Consultants in the field recommend that staff spray disinfectant solution on vacuum and carpet cleaner wheels, wands and extenders along with electrical cords and hoses when they move to a new area and at the end of their shifts. The user should remember disinfectant needs to sit on the surface for a period of time (between a few minutes to a half an hour depending on the product) before it kills the bacteria and can be removed from the surface.
“Wipe down the machine, wipe down the wheels and keep it protected when it is not being used,” says Bill Griffin, president of Seattle-based Cleaning Consultant Services Inc. “Turn it upside down and clean the bottom with a small pressure washer, then spray disinfectant on it and let it dwell. That would all be a major step in the right direction.”
Most machines have surfaces that are not harmed by water or aerosol disinfectant spray, especially a neutral pH disinfectant.
If the machine is used in cafeterias, where E. coli is easily spread, or in areas where a large group of people gather, then it should be disinfected after each use, says Bill Allen, territory manager at Fagan Sanitary Supply in West Elizabeth, Pennsylvania.
One of the places that bacteria dwells in a vacuum or carpet cleaner is in the brushes at the bottom of the machine that meets the carpet and picks up dirt and debris. Most machines have easy-to-remove brush cylinders that are meant to pop out and be cleaned.
Experts suggest custodians place the brushes under running water and hand wash them to remove the debris. Then, the brushes should be disinfected and air dried. Backup brushes should be available so as not to slow down productivity and still allow for proper brush cleaning and maintenance.
Another concerning place where bacteria dwells are machine wheels.
“All these wheels do is pick up bacteria and they are spreading it throughout the whole facility,” says Sawchuk.
Once the wheels are cleaned, custodial staff should use a garden hose to rinse out the waste tank. Done daily, this will remove the chances of buildup of bacteria-containing dirt, says Mark Exner, an instructor at Restoration Training Services, Orange County, California. He also says to place the cleaner vacuum hose into the solution tank and suck the water out of it.
“[Custodians] need to pour one to two gallons of clear, clean water into the tank and use the wand to flush that through the system,” says Exner.

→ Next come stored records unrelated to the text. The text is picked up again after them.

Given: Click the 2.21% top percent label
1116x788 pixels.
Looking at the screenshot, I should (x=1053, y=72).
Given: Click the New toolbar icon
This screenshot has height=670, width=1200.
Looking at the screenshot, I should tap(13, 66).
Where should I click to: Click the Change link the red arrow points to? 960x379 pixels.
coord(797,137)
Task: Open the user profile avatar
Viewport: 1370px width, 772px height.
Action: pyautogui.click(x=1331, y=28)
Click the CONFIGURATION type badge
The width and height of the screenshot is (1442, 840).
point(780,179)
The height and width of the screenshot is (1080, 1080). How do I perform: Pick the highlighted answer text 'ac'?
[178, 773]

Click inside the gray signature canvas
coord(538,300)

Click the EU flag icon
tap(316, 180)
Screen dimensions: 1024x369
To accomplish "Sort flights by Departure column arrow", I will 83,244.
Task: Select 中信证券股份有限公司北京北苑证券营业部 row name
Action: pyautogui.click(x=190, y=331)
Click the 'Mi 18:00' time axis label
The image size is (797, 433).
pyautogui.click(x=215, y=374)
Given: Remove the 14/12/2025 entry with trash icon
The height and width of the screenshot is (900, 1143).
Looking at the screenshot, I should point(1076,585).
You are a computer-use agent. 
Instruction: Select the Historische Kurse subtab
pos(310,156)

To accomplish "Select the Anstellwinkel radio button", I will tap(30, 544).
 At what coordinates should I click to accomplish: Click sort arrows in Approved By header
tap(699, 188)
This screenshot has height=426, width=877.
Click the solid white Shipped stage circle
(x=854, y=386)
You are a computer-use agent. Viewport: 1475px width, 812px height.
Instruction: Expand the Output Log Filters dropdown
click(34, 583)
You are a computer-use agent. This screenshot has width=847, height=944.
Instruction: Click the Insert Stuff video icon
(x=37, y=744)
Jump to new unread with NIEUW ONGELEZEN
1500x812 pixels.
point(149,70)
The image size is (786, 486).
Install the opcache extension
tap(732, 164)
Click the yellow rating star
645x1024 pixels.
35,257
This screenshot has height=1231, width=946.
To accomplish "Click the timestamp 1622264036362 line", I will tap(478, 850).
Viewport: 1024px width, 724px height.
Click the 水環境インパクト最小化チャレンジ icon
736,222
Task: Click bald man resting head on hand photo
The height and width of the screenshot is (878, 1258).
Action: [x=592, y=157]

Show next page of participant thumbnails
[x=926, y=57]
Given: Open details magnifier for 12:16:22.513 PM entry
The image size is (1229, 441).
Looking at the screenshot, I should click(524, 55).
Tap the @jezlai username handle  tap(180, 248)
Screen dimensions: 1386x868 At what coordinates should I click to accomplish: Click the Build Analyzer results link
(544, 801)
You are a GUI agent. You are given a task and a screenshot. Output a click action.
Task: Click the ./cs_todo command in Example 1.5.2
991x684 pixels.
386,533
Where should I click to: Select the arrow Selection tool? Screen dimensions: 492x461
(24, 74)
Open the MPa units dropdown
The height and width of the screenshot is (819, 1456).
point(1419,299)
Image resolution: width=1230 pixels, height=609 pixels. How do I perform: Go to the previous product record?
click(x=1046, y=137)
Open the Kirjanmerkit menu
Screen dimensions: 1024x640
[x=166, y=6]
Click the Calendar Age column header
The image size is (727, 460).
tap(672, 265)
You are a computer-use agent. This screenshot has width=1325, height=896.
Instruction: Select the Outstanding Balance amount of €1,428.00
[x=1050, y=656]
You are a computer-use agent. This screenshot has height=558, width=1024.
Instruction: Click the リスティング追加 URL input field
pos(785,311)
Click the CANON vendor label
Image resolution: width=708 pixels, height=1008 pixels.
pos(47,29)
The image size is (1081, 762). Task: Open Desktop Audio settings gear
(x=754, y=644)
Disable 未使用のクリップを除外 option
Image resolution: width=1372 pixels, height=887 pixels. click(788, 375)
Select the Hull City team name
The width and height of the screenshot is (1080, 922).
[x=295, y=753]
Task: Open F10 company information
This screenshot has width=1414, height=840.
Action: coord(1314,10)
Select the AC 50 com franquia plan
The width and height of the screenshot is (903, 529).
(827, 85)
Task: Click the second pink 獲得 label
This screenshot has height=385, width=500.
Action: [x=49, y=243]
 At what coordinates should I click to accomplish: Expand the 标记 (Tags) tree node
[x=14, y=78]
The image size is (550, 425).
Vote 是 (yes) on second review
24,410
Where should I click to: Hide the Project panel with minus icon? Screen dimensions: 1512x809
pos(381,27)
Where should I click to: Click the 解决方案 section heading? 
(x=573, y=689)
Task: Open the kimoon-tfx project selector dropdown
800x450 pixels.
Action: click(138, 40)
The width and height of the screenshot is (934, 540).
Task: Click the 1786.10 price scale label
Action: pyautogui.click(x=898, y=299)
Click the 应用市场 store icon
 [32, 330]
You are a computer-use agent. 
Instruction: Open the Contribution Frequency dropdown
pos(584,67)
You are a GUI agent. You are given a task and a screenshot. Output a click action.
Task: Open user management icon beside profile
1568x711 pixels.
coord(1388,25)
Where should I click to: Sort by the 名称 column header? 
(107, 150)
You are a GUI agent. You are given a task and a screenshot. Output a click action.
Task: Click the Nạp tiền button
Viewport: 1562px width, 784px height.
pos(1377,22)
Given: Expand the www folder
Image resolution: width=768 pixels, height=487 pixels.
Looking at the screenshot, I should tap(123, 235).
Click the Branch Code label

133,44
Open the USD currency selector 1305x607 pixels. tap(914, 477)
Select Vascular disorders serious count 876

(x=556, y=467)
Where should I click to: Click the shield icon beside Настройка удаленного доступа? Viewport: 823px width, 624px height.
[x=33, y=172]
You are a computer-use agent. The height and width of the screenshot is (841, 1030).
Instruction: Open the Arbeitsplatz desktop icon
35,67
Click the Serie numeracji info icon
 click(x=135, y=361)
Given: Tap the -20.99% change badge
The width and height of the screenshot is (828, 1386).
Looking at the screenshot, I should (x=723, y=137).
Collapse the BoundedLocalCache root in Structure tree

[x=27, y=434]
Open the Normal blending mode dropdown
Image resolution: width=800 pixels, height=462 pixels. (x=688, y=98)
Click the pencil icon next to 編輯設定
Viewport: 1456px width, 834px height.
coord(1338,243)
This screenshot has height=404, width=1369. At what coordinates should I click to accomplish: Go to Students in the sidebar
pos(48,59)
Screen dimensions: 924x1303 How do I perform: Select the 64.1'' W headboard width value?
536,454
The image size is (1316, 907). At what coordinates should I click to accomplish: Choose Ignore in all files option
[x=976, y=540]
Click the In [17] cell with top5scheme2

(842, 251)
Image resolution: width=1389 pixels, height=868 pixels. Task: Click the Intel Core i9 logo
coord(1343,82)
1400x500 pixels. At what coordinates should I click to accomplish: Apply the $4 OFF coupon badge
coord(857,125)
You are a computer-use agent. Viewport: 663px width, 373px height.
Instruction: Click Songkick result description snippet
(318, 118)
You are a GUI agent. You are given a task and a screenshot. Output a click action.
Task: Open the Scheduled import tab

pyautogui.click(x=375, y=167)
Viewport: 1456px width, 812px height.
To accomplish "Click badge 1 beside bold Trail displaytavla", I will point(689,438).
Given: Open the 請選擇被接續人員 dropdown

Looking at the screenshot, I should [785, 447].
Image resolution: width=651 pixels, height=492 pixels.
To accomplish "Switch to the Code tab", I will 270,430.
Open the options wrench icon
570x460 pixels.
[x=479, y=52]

He adds that if the custodial staff is using a powder concentrate cleaner in the machine, they must use water to clear out the residue after use because it may contain bacteria. Then, on a monthly basis, check wand jets and their filters for any debris.
Wands usually can be disassembled for regular maintenance. When that occurs, the pieces should be disinfected. After properly disinfecting the machine, another suggestion is to take it outside where the sun can dry it out. The ultraviolet light from the sun is proven to naturally kill bacteria, while the fresh air and breeze can effectively dry the machine.
“A lot of custodial closets are damp and dark and there is not a lot of air movement,” says Sawchuk.
Other objects that go overlooked are vacuums and cleaners with HEPA filters, which give some in the cleaning industry a false sense of security. Although HEPA technology is effective in trapping fine particles, it is limited if the user does not maintain the vacuum, says Griffin. These filters are meant to be taken out and cleaned, much like brushes, and replaced when appropriate.
“The other area [that’s overlooked] are the recovery and solution tanks. If you don’t drain it properly, you have water that has been sitting inside of it stagnant,” says Sawchuk. “You should rinse it out and spray disinfectant in it.”
Another way to prevent vacuums and carpet cleaners from spreading bacteria across a long-term care facility is to have designated equipment for specific areas, so that they are not being used in other sections of the facility. That may mean a capital investment.
“The old word is budget,” says Exner. “All of a sudden, we have become frontline fighters in a lot of this.”